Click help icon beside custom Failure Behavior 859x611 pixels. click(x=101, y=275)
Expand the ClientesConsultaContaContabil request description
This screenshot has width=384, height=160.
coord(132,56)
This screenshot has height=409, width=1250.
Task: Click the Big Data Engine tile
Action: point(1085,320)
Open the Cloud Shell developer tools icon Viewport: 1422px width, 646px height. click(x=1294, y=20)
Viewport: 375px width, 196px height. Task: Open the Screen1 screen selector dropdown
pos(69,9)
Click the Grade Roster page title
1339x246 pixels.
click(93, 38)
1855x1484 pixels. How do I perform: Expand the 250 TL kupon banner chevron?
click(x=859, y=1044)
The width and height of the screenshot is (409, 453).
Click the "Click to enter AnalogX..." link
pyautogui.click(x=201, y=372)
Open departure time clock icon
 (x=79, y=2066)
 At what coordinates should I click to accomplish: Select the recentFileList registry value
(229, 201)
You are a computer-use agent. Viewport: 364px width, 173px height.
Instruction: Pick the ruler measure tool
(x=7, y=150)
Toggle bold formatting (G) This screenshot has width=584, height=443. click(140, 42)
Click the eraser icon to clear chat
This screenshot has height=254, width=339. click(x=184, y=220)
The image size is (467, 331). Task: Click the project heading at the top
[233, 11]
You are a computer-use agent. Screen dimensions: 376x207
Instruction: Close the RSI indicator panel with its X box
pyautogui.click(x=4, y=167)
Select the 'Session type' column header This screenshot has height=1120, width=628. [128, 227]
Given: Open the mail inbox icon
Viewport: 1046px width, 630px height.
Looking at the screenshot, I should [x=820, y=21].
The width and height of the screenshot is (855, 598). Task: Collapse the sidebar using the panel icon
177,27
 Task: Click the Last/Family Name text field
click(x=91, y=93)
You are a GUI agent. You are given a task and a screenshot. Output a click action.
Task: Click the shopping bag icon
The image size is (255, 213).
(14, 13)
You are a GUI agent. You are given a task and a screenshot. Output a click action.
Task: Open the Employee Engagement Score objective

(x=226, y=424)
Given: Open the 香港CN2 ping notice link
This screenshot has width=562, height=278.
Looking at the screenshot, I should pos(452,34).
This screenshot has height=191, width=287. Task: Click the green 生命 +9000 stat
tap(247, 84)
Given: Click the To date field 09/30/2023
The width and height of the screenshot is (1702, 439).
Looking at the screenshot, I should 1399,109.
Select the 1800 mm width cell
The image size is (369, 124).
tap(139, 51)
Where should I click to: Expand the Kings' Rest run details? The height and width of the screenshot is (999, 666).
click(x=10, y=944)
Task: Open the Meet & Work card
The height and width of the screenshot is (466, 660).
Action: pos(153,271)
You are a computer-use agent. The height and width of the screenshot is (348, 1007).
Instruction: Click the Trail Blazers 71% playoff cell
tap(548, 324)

What this task involves
Write out every entry above exactly as given.

Task solution
Click help icon beside custom Failure Behavior 859x611 pixels. click(x=101, y=275)
Expand the ClientesConsultaContaContabil request description
This screenshot has width=384, height=160.
coord(132,56)
This screenshot has height=409, width=1250.
Task: Click the Big Data Engine tile
Action: point(1085,320)
Open the Cloud Shell developer tools icon Viewport: 1422px width, 646px height. click(x=1294, y=20)
Viewport: 375px width, 196px height. Task: Open the Screen1 screen selector dropdown
pos(69,9)
Click the Grade Roster page title
1339x246 pixels.
click(93, 38)
1855x1484 pixels. How do I perform: Expand the 250 TL kupon banner chevron?
click(x=859, y=1044)
The width and height of the screenshot is (409, 453).
Click the "Click to enter AnalogX..." link
pyautogui.click(x=201, y=372)
Open departure time clock icon
 (x=79, y=2066)
 At what coordinates should I click to accomplish: Select the recentFileList registry value
(229, 201)
You are a computer-use agent. Viewport: 364px width, 173px height.
Instruction: Pick the ruler measure tool
(x=7, y=150)
Toggle bold formatting (G) This screenshot has width=584, height=443. click(140, 42)
Click the eraser icon to clear chat
This screenshot has height=254, width=339. click(x=184, y=220)
The image size is (467, 331). Task: Click the project heading at the top
[233, 11]
You are a computer-use agent. Screen dimensions: 376x207
Instruction: Close the RSI indicator panel with its X box
pyautogui.click(x=4, y=167)
Select the 'Session type' column header This screenshot has height=1120, width=628. [128, 227]
Given: Open the mail inbox icon
Viewport: 1046px width, 630px height.
Looking at the screenshot, I should [x=820, y=21].
The width and height of the screenshot is (855, 598). Task: Collapse the sidebar using the panel icon
177,27
 Task: Click the Last/Family Name text field
click(x=91, y=93)
You are a GUI agent. You are given a task and a screenshot. Output a click action.
Task: Click the shopping bag icon
The image size is (255, 213).
(14, 13)
You are a GUI agent. You are given a task and a screenshot. Output a click action.
Task: Open the Employee Engagement Score objective

(x=226, y=424)
Given: Open the 香港CN2 ping notice link
This screenshot has width=562, height=278.
Looking at the screenshot, I should pos(452,34).
This screenshot has height=191, width=287. Task: Click the green 生命 +9000 stat
tap(247, 84)
Given: Click the To date field 09/30/2023
The width and height of the screenshot is (1702, 439).
Looking at the screenshot, I should 1399,109.
Select the 1800 mm width cell
The image size is (369, 124).
tap(139, 51)
Where should I click to: Expand the Kings' Rest run details? The height and width of the screenshot is (999, 666).
click(x=10, y=944)
Task: Open the Meet & Work card
The height and width of the screenshot is (466, 660).
Action: pos(153,271)
You are a computer-use agent. The height and width of the screenshot is (348, 1007).
Instruction: Click the Trail Blazers 71% playoff cell
tap(548, 324)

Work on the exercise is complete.